═══ DATA PROVIDED ═══

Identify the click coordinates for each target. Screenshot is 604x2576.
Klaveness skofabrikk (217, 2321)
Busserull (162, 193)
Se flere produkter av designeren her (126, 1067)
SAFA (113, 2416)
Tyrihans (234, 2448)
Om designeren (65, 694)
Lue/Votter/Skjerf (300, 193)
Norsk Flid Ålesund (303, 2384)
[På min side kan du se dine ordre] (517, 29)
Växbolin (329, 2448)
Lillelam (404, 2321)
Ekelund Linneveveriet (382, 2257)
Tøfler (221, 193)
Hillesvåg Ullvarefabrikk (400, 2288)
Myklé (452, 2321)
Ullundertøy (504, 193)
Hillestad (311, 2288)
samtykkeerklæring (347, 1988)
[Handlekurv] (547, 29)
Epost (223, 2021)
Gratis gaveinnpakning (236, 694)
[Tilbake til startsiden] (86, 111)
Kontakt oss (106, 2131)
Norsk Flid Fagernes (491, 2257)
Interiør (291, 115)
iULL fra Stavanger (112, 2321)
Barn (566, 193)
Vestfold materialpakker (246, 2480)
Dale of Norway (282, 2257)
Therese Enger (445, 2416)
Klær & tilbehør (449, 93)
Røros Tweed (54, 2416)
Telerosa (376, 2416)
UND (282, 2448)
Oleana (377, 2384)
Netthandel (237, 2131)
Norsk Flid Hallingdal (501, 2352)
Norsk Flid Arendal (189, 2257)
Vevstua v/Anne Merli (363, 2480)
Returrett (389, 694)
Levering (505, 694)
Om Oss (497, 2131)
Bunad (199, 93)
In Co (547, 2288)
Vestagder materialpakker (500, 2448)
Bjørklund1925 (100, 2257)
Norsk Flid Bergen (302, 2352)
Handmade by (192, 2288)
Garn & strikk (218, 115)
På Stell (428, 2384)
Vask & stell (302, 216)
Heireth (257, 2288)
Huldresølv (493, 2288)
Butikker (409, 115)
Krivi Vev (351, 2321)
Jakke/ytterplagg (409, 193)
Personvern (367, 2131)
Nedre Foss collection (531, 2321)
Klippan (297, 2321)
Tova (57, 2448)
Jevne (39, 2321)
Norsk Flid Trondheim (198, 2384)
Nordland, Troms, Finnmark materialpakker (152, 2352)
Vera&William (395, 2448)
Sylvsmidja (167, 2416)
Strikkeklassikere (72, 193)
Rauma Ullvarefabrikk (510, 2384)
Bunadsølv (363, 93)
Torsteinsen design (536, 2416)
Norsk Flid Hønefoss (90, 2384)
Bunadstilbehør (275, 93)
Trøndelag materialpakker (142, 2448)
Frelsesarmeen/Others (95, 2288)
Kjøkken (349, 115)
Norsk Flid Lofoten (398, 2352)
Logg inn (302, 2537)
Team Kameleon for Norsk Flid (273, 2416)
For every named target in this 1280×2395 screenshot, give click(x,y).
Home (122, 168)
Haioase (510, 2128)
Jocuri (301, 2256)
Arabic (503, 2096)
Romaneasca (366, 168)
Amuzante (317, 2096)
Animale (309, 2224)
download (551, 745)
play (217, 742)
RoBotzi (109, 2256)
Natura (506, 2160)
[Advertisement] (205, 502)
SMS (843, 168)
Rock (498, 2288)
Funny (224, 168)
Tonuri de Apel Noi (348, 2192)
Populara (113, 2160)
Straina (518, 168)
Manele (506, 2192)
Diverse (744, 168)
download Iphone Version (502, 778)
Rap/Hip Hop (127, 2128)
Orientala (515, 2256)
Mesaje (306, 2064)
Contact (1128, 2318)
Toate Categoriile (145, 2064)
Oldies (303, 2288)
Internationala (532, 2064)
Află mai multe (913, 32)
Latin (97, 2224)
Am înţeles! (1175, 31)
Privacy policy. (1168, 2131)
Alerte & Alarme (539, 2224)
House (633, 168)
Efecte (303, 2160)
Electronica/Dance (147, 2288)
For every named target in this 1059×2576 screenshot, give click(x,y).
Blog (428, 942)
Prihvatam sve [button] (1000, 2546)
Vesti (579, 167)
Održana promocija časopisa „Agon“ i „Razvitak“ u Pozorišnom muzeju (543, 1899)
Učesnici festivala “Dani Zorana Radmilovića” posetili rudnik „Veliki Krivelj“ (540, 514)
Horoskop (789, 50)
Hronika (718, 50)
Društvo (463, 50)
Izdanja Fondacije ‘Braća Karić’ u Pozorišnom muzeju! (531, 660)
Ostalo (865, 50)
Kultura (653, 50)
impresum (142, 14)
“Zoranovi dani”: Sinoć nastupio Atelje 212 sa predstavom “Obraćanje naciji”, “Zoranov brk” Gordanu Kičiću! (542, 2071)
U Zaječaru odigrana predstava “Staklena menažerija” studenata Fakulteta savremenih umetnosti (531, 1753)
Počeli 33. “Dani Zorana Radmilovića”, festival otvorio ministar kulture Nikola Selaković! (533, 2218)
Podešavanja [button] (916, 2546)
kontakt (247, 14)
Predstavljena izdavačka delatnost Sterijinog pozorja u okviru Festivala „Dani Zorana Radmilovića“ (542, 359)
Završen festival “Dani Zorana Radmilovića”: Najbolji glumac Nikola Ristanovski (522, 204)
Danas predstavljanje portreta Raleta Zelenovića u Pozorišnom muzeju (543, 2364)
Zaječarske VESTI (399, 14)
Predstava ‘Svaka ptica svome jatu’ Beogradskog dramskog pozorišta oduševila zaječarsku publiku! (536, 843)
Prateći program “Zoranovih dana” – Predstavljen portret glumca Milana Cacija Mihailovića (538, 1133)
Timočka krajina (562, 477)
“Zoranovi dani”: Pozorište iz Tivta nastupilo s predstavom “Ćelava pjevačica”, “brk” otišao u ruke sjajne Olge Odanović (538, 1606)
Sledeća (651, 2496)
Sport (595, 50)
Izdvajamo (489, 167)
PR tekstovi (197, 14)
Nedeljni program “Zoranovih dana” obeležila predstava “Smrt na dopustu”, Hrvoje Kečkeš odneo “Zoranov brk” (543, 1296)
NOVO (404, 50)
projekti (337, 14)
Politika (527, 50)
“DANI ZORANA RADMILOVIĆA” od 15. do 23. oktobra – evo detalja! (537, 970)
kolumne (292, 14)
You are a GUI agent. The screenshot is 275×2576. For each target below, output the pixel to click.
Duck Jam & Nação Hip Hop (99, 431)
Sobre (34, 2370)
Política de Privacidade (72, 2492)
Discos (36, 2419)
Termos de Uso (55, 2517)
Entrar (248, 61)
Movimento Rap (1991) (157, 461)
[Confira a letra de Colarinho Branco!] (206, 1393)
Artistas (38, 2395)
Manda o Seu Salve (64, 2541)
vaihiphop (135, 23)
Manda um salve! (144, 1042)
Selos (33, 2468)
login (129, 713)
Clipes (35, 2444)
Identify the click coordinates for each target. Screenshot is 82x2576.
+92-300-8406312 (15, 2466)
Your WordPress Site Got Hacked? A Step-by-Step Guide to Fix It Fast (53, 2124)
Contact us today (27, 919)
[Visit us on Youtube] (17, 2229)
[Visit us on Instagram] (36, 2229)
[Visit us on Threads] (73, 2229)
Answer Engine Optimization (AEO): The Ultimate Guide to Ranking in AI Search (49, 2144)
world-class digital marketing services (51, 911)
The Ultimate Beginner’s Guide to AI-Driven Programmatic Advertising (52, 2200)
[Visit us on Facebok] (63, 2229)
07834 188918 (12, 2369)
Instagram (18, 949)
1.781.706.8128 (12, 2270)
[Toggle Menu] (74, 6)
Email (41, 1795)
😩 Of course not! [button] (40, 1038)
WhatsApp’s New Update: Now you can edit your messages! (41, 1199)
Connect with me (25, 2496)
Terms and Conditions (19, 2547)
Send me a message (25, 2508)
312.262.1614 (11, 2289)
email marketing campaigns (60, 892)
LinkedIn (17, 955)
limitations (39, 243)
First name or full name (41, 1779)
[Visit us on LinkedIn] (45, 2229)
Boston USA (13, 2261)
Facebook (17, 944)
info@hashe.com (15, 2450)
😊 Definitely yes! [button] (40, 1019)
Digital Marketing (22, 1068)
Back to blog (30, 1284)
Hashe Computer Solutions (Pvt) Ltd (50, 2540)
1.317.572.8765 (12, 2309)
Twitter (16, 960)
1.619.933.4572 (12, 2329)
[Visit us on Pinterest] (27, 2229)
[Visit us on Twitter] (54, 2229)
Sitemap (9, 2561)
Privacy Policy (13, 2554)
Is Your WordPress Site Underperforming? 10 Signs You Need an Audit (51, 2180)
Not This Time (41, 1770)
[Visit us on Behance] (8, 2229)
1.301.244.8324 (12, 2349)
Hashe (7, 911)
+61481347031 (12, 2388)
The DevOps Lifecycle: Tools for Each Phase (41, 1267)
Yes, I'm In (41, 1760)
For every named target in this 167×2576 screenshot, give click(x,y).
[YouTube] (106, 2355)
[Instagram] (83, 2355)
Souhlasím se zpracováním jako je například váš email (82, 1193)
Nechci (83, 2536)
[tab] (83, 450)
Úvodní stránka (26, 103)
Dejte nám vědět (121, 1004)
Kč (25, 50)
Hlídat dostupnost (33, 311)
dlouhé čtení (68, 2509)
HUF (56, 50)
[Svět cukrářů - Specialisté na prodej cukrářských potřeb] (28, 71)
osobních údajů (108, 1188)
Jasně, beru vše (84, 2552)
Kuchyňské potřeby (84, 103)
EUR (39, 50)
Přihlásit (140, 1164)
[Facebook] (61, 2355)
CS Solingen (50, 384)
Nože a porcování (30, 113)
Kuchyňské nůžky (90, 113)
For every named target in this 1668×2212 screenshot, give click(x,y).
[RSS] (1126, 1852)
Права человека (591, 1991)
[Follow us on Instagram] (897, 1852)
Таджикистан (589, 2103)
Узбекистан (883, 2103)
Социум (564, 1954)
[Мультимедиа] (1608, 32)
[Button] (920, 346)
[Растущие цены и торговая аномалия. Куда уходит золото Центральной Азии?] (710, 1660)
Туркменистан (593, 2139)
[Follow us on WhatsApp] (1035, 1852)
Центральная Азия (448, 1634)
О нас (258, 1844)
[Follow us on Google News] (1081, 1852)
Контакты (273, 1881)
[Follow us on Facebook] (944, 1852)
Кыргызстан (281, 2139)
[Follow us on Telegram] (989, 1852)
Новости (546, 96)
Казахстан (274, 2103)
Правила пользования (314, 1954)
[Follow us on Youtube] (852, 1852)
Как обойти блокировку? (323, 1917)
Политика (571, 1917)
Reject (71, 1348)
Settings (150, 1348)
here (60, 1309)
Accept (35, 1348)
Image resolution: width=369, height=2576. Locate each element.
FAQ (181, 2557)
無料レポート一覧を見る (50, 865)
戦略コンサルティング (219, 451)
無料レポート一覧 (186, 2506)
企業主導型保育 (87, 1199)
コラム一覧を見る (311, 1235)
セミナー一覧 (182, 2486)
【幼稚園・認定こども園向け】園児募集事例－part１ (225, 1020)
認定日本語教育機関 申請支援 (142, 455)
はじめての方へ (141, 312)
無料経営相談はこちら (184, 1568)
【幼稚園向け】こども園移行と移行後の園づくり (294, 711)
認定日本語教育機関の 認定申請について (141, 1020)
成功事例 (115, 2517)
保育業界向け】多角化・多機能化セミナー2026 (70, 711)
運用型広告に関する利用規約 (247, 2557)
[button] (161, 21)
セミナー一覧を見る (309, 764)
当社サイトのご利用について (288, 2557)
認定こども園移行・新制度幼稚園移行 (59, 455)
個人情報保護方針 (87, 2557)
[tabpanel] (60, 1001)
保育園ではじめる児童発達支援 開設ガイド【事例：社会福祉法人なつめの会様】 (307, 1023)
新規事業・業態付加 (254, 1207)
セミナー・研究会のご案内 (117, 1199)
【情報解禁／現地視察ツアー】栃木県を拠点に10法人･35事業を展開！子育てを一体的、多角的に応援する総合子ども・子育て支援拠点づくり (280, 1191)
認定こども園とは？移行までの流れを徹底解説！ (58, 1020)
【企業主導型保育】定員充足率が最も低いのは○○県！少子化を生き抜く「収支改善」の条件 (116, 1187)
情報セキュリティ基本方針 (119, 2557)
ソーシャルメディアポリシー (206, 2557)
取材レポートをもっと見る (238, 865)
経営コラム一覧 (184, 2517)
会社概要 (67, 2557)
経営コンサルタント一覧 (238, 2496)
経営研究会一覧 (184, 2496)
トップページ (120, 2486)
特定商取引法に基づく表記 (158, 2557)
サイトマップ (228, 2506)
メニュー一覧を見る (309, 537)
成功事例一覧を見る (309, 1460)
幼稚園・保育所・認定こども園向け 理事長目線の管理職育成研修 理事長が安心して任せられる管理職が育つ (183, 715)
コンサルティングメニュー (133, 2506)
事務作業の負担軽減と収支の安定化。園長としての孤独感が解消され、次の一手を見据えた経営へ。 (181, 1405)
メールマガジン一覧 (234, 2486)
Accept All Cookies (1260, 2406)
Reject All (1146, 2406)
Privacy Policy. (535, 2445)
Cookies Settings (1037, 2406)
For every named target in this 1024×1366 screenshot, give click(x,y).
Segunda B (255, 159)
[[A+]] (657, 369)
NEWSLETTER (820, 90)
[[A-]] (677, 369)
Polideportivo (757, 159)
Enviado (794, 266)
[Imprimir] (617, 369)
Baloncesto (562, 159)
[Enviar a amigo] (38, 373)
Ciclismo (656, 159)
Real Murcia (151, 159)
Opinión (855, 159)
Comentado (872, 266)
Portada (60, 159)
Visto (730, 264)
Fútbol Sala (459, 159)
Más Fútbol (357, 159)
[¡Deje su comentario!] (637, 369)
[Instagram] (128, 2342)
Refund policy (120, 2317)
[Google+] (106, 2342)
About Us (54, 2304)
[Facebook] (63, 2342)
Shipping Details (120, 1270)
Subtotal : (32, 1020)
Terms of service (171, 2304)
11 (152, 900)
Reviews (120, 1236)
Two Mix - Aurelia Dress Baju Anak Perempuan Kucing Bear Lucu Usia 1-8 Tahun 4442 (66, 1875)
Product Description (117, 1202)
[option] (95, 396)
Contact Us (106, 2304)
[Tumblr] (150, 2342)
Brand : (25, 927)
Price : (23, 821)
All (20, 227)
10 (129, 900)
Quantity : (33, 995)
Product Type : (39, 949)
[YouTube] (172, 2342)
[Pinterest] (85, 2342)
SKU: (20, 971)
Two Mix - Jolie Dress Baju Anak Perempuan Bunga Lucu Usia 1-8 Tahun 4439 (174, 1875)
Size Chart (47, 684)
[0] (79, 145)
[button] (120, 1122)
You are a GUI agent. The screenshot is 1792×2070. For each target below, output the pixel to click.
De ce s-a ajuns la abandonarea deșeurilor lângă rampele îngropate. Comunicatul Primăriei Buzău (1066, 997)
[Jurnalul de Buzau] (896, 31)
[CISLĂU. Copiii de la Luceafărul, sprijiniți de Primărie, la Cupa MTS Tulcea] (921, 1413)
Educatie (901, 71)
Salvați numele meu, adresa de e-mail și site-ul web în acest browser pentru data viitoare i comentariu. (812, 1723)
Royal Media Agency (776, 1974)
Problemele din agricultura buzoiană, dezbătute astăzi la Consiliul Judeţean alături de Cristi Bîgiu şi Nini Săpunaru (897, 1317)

═══

# INSTRUCTIONS FOR THE TASK
Print exactly the lines above from the one with "In Co (547, 2288)" to the one with "Bunadstilbehør (275, 93)", including both.

# RESULT
In Co (547, 2288)
Vestagder materialpakker (500, 2448)
Bjørklund1925 (100, 2257)
Norsk Flid Bergen (302, 2352)
Handmade by (192, 2288)
Garn & strikk (218, 115)
På Stell (428, 2384)
Vask & stell (302, 216)
Heireth (257, 2288)
Huldresølv (493, 2288)
Butikker (409, 115)
Krivi Vev (351, 2321)
Jakke/ytterplagg (409, 193)
Personvern (367, 2131)
Nedre Foss collection (531, 2321)
Klippan (297, 2321)
Tova (57, 2448)
Jevne (39, 2321)
Norsk Flid Trondheim (198, 2384)
Nordland, Troms, Finnmark materialpakker (152, 2352)
Vera&William (395, 2448)
Sylvsmidja (167, 2416)
Strikkeklassikere (72, 193)
Rauma Ullvarefabrikk (510, 2384)
Bunadsølv (363, 93)
Torsteinsen design (536, 2416)
Norsk Flid Hønefoss (90, 2384)
Bunadstilbehør (275, 93)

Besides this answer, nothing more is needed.